昔ながらのお話しといえば、どんなに辛い状況でも主人公たちが頑張ってそれを乗り越えていく……!というスポ根なお話がメインでした。

片思いの相手を振り向かせたくて頑張る主人公や、両親が殺されたかたきをとる為に戦う主人公など、どのジャンルでも主人公はがんばって成長していく姿に共感したものです。

その傾向が数年前からライトノベルなどの一部のジャンルで変わってきているらしいのです。

戦わない主人公たち

たとえば冒険ものだとしても、主人公は平凡ながらも努力せずに最強だったり、主人公が異世界に行って特殊能力を与えられ、強い人になって女の子にもてまくるお話だったりするそうです。前世がすごい人だったので、ある日いきなりめっちゃすごい人になって主人公がピンチにおちいることもないというものも。

バトルシーンもほとんどなく物語は進んでいき、仲間と対立することもなく主人公が孤立することもありません。

そんなお話しがおもしろいの?と昔からマンガや小説を読んできた側からすると思うのですが、そういうお話しを好む人が多くなっているようなのです。

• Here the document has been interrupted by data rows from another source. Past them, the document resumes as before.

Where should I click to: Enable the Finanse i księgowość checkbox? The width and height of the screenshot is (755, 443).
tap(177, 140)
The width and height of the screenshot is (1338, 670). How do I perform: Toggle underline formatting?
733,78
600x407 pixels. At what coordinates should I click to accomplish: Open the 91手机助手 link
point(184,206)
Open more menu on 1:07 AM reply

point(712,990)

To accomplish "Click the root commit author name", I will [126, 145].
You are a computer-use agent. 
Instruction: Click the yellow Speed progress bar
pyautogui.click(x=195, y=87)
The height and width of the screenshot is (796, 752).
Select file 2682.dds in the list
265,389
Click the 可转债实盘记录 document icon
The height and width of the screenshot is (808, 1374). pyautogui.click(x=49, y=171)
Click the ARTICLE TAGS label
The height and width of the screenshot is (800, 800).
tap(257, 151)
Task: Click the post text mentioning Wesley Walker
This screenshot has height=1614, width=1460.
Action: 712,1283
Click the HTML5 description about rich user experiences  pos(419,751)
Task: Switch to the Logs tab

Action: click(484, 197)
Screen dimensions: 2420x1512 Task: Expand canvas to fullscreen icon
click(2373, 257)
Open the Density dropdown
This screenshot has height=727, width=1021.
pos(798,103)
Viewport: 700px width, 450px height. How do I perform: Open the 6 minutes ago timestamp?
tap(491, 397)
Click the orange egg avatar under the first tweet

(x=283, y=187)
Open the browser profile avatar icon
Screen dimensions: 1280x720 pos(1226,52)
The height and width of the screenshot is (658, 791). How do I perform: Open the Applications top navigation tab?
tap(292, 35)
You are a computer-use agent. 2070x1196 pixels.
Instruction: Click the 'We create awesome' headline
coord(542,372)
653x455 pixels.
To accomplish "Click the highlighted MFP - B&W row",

主人公が努力するとか、ちょっとの思い違いで仲間とケンカするとかストレスになるからダメで、主人公が時に孤立しながらも成長していくような内容は読めない人が増えているらしいのです。

その傾向は少女漫画にも

最近の少女漫画も読んでいるとそういった傾向が多く見られます。

相手は学年1のイケメンでモテモテ。そんな男の子と幼ななじみの主人公。主人公自体もかわいくて、相手の男の子とカップルになると「見てみて~、美男美女のカップル」とみんなからうらやましがられる存在に。

多少困ったことは起きたりもするけれど、男の子がいつも守ってくれて2人の関係はゆるぐことはありません。

ライバルや周りの人たちが2人のことをかきまわすだけで、あまりすれ違いもなくお話しが進んでいくものがたくさんあります。好みの問題なのでどういったお話が好きかは人それぞれですが、昔には考えられなかったような設定が今はウケているというのは興味深いです。

ストレス社会と言われているので、物語の中までストレスを持ちこまないと言うことなのでしょうか。

お話しを作る側としては、時代を読みとって現代の人たちに合ったお話しを作ることも大事ですので、そういった傾向もあることを知っていなければいけないですね。それにしても「ドラマは葛藤が大事」と教えてもらって脚本を描いている身からするとびっくりなお話しでした。